### WRITTEN TASK 1:
Answer these from the Fitzrovia gallery round-up:
(a) How many exhibitions are bound to be running at any given time?
(b) Which gallery is showing the Miaz Brothers?
(c) How many Fitzrovia galleries does the review present?
### WRITTEN TASK 2:
Carry the Fitzrovia gallery round-up forward with the paragraph that comes after its last sentence.

### DOCUMENT EXCERPT:

Fitzrovia Galleries London Reviewed By Alice Pelot June 2015 Round-up
There are as many galleries in and around Fitzrovia as there are specialty coffee shops lurking down its cobbled side streets. At any given time, there are bound to be over a dozen exhibitions running, and most committing great effort to the inclusion of international and emerging artists.
It is not appropriate to condone the rushed visitation of galleries, but many of them showing few, carefully selected works may be seen in one long afternoon. All within brief walking distance from each other, the following five Fitzrovia galleries are presenting works of great skill and vibrancy. Herbert Golser showing at Rosenfeld Porcini, the Miaz Brothers at Lazarides Gallery, Yeşim Akdeniz at Pi Artworks, Koo Jeong A at Pilar Corrias, and Patrik Aarnivaara atChristine Park Gallery. The works currently showing at these galleries are not overly conceptual or lost in the digital cloud; they are objects that inspire close attention and admiration.

### INPUT DATA:
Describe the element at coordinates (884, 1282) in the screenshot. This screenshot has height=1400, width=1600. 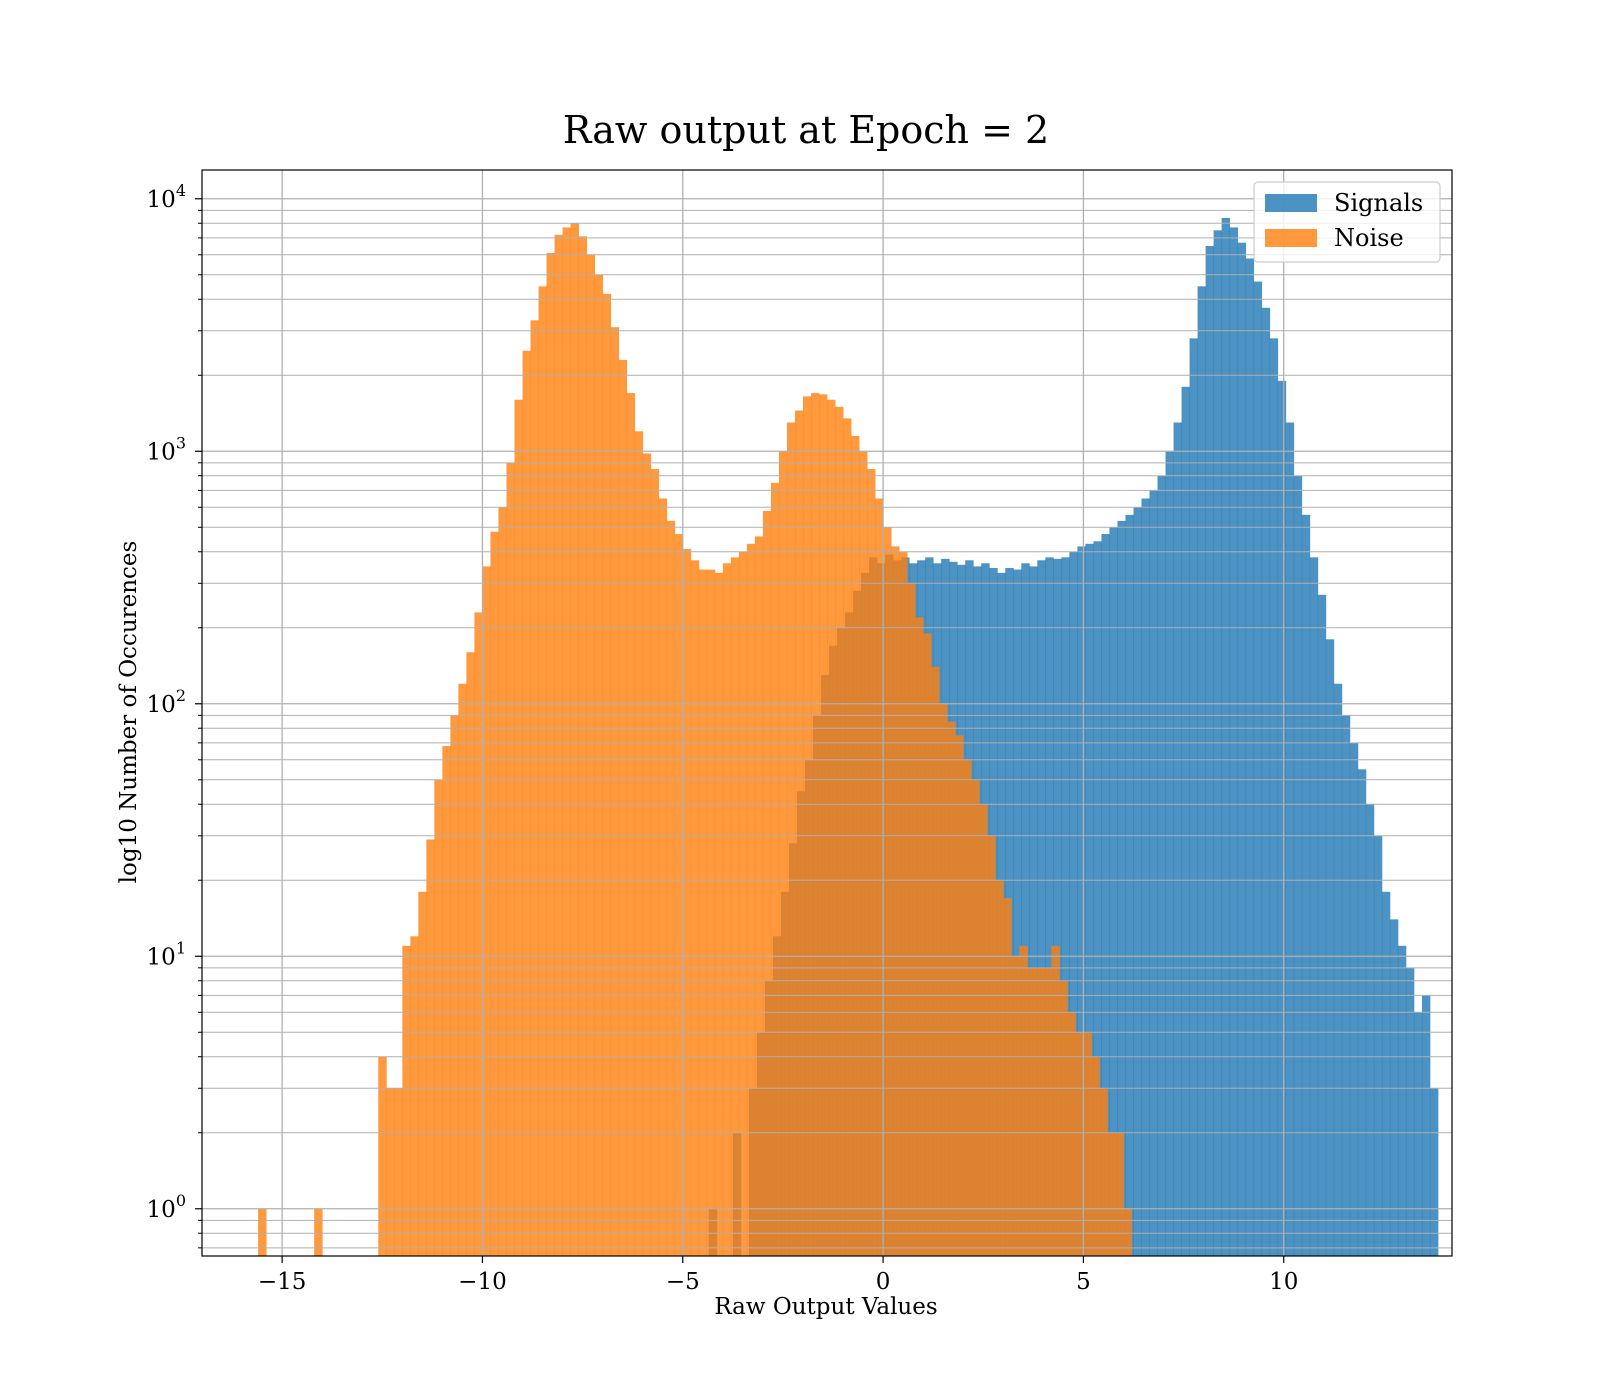
I see `x-tick-label: 0` at that location.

### OUTPUT 1:
(a) Over a dozen.
(b) Lazarides Gallery.
(c) Five.

### OUTPUT 2:
Patrik Aarnivaara “Hours of Oblique Attention” @ Christine Park Gallery 20 June – 25 July
In his first UK solo exhibition, Patrik Aarnivaara’s recent works of sculpture capture our relationship to the camera as an object of the photographic process. Inspired by his early photographs of sculpture, Aarnivaara’s current works are a reversal: his sculptural works are reminiscent of photography equipment including a tripod for stability, interchangeable mirrors and viewfinders. But the photographic process, now mostly reduced to the point-and-shoot hand-held digital camera no longer involves exposing a silver coated plate for several minutes, setting up a tripod or even manually adjusting the aperture. Aarnivaara’s optical devices memorialize a dated photographic process. Standing several feet high, the photographic monuments reflect and refract the viewer who circles them to compose an image through the many viewfinders. The bulky, minimalist sculptures are mimetic devices to help us reflect on our interactions with the camera as an object. Hours of Oblique Attention is a refreshing analysis of the camera responsible for the photographic process as opposed to the increasing interest of New Media artists in the digital reception and circulation of photographs.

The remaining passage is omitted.